§ **Data to examine**:

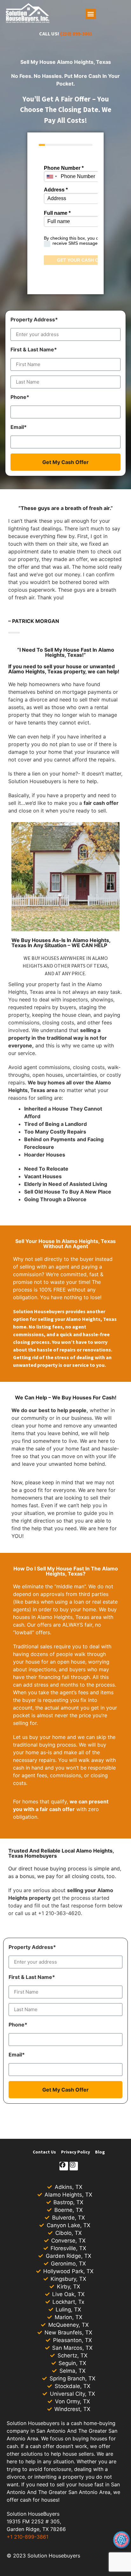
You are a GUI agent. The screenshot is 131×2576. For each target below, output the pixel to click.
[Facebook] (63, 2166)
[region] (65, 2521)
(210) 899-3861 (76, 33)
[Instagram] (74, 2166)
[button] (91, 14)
---
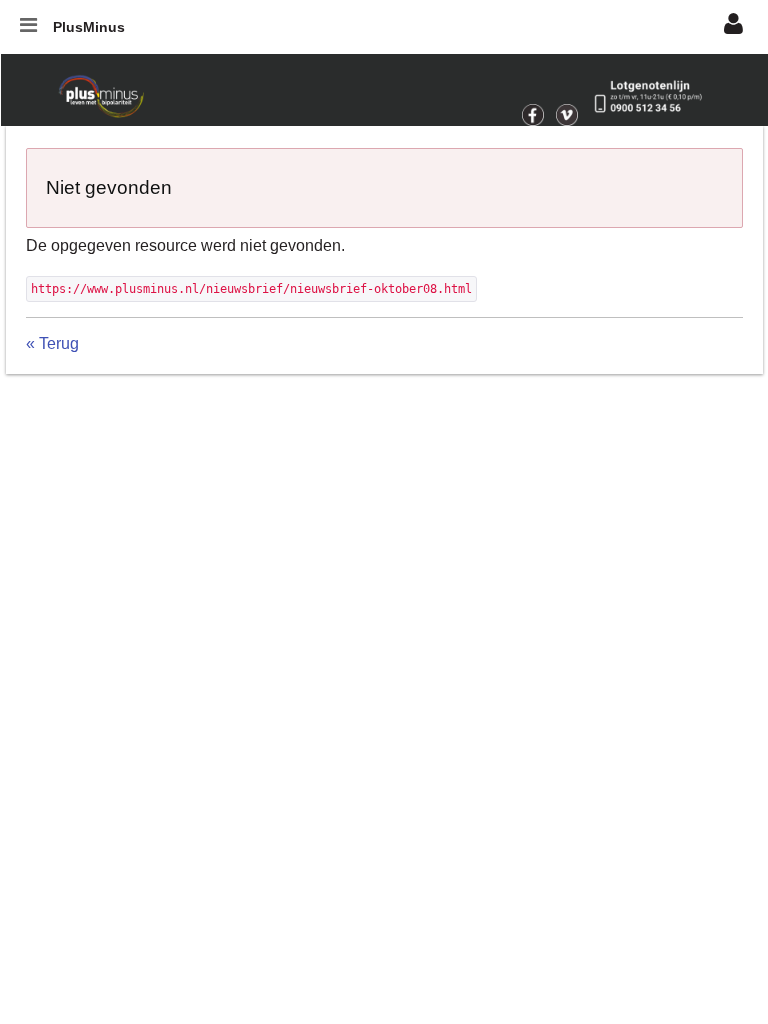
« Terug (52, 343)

§ **Aim of the exercise**: Could you return exactly the stretch of the data above that starts at the line with "You are a GUI" and ends at the line with "[button] (91, 14)", both lines included?

§ **Solved problem**:
You are a GUI agent. The screenshot is 131×2576. For each target below, output the pixel to click.
[Facebook] (63, 2166)
[region] (65, 2521)
(210) 899-3861 (76, 33)
[Instagram] (74, 2166)
[button] (91, 14)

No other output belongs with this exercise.